■ BRIEF ■
What lines below contain the word "agent"? Please pull each one out.

■ DATASET EXTRACT ■
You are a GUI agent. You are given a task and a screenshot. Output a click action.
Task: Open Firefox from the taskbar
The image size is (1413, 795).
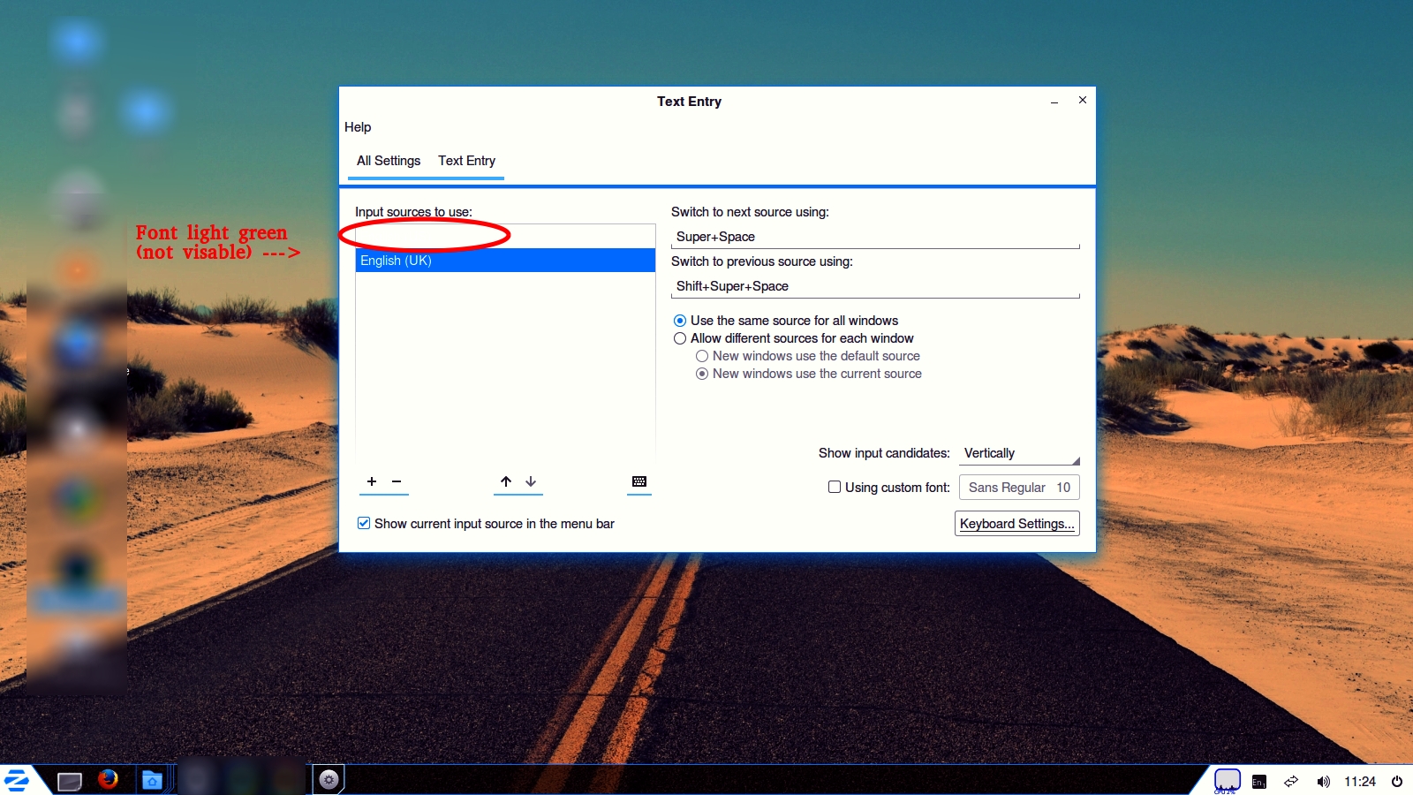point(109,779)
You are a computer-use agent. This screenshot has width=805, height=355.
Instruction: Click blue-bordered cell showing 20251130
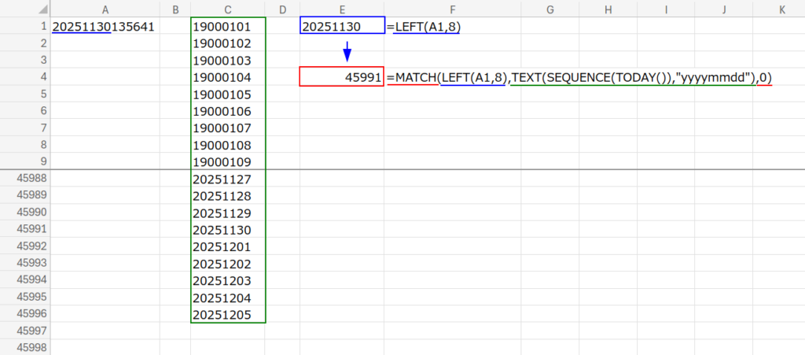(x=342, y=27)
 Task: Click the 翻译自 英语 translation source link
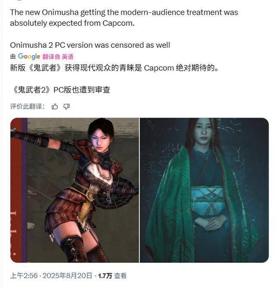(x=58, y=57)
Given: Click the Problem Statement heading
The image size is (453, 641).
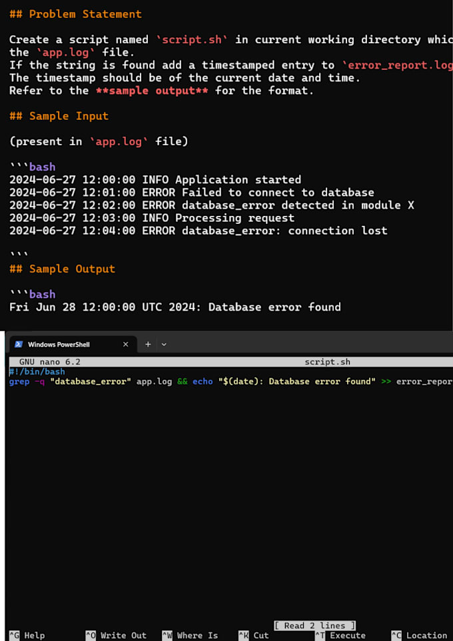Looking at the screenshot, I should [75, 14].
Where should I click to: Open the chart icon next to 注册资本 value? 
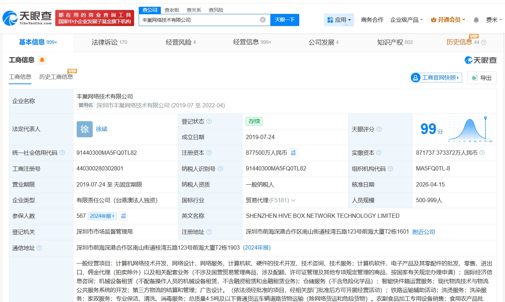tap(293, 153)
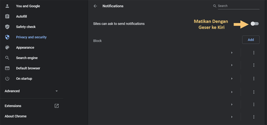This screenshot has width=267, height=125.
Task: Open About Chrome page
Action: (x=16, y=116)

■ TASK OUTPUT ■
You are a GUI agent. You are given a task and a screenshot. Output a click action.
You are a computer-use agent. This screenshot has width=805, height=355.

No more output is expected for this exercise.